- Coramitug is a potential first-in-class amyloid depleter antibody for the treatment of ATTR amyloidosis with cardiomyopathy1-3
- Prothena has now earned $150 million to date of the $1.2 billion total eligible milestone payments from Novo Nordisk
DUBLIN--(BUSINESS WIRE)--$PRTA #Prothena--Prothena Corporation plc (NASDAQ:PRTA) today announced that the Company earned a $50 million milestone payment from Novo Nordisk related to the achievement of a prespecified enrollment target in the ongoing Phase 3 CLEOPATTRA clinical trial evaluating coramitug (formerly PRX004), a potential first-in-class amyloid depleter antibody, for the treatment of ATTR amyloidosis with cardiomyopathy (ATTR-CM).
Novo Nordisk is evaluating coramitug in the ongoing Phase 3 CLEOPATTRA clinical trial in approximately 1280 participants with ATTR-CM with primary completion expected in 2029 (NCT07207811).
Novo Nordisk gained full worldwide rights to the intellectual property and related rights of the ATTR amyloidosis business and pipeline it acquired from Prothena in July 2021. Under the terms of the acquisition agreement, Prothena is eligible to receive up to $1.2 billion upon achievement of clinical development and sales milestones, including $150 million earned to date.
About Coramitug (formerly PRX004)
Coramitug (formerly PRX004) is an investigational antibody designed to deplete amyloid associated with disease pathology in hereditary and wild type ATTR amyloidosis, without affecting the native, normal tetrameric form of the protein1-3. Coramitug’s proposed mechanism of action is to deplete both the deposited amyloid to improve organ function and circulating non-native TTR to prevent further organ deposition1-3. This differentiated depleter mechanism of action could be developed as a monotherapy approach to ATTR amyloidosis and might also complement existing therapeutic approaches which either stabilize or reduce production of the native TTR tetramer3.

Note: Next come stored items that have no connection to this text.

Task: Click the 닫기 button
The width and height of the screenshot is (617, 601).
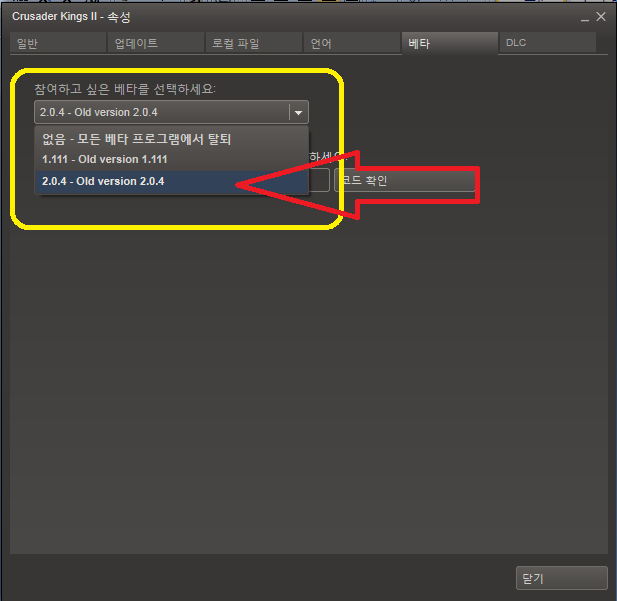Action: click(x=562, y=578)
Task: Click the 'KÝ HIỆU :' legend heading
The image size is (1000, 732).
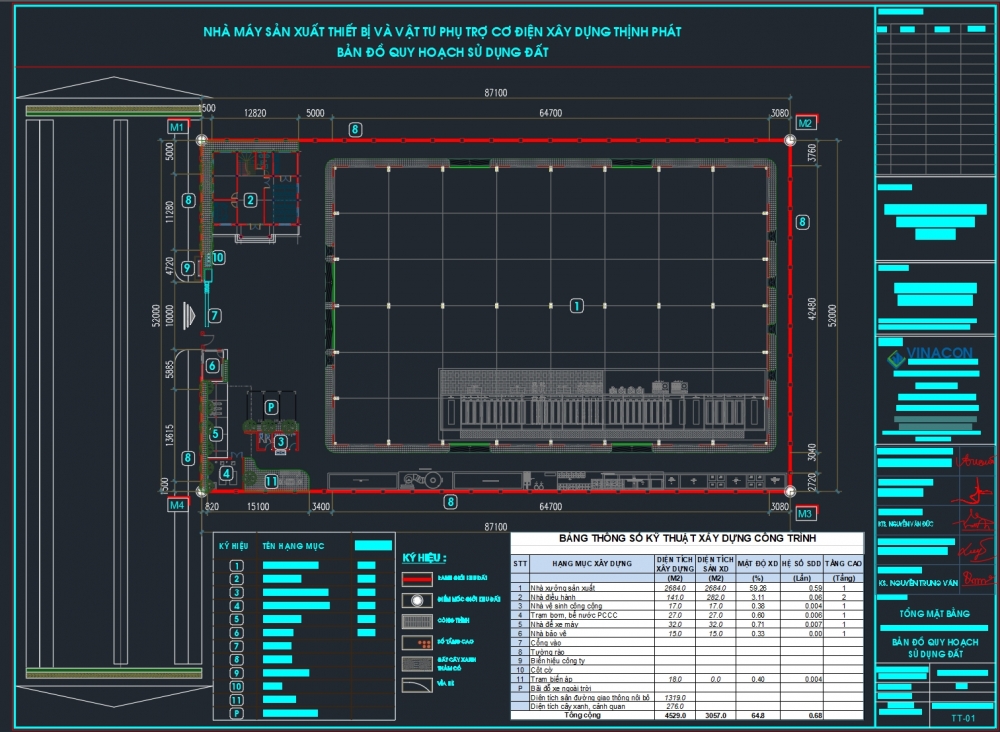Action: (424, 558)
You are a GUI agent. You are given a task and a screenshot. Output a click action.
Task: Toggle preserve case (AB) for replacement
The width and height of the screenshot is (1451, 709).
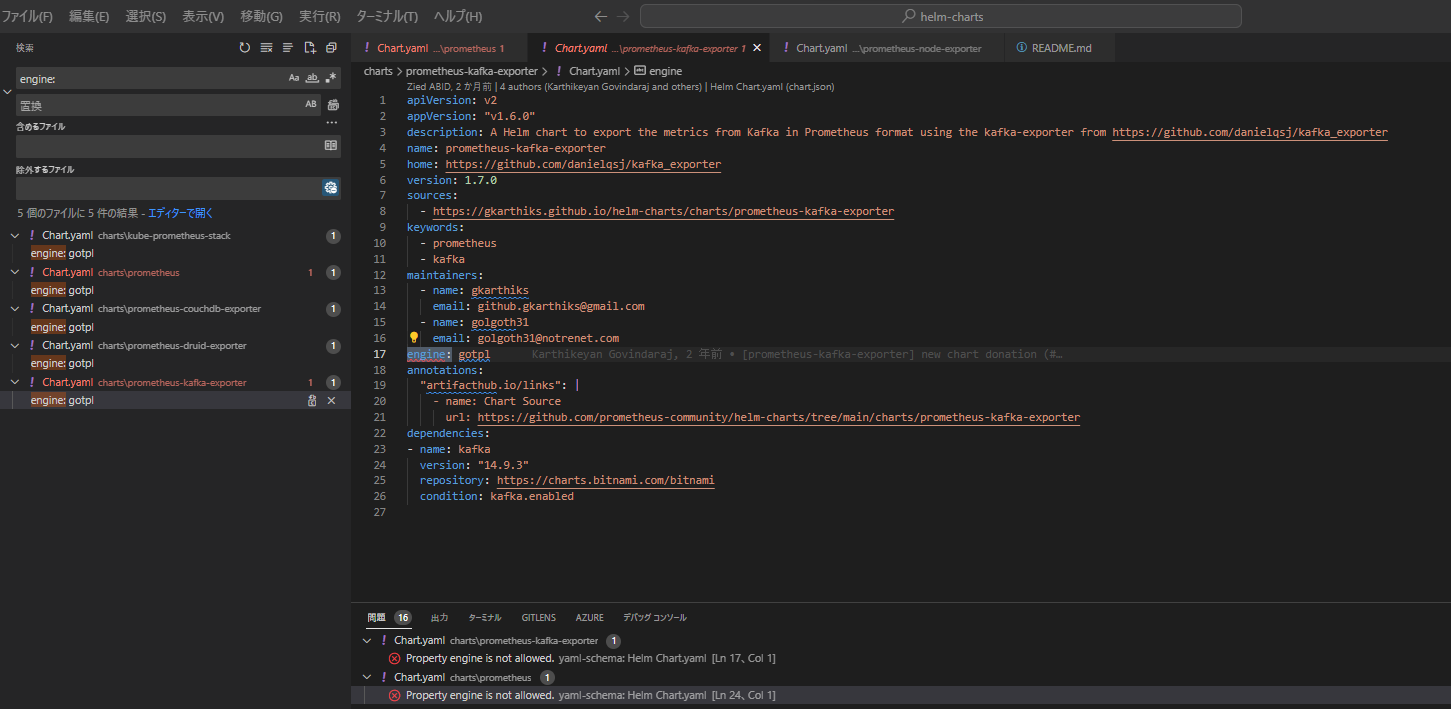click(x=312, y=105)
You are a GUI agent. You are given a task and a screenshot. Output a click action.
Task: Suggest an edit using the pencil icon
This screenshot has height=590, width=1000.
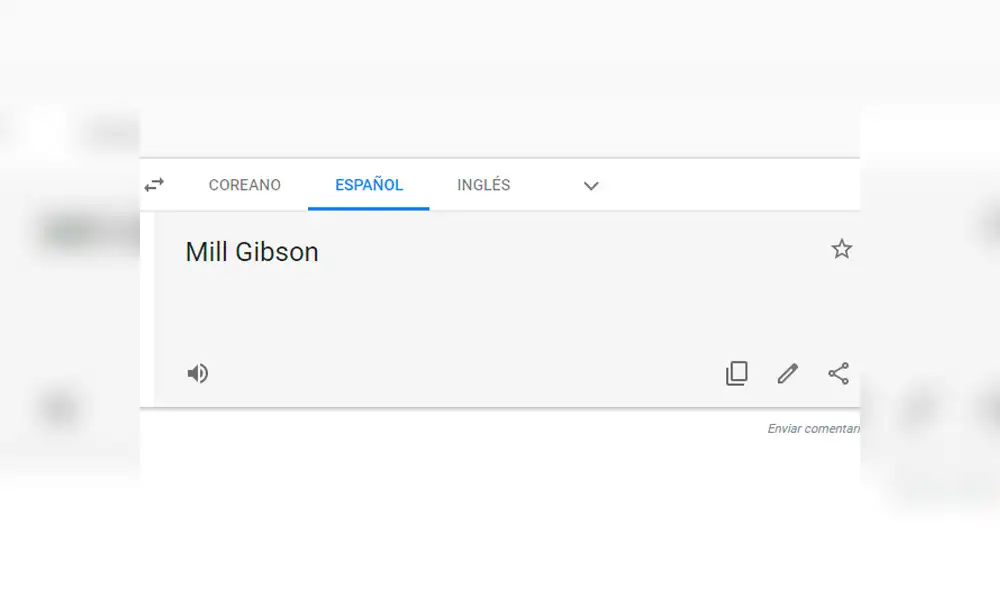click(x=787, y=372)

In a Phase 2 clinical trial conducted by Novo Nordisk, coramitug 60 mg/kg significantly reduced NT-proBNP in a patient population predominantly in which the vast majority (>80%) were already receiving standard of care treatment for ATTR-CM. Furthermore, compared with placebo, coramitug was associated with improvements in multiple echocardiographic parameters of cardiac function, and was well-tolerated in participants with ATTR-CM. These findings support the potential of coramitug as an amyloid-clearing immunotherapy for ATTR-CM and provide a rationale for additional clinical investigation of coramitug for the treatment of patients with ATTR-CM4.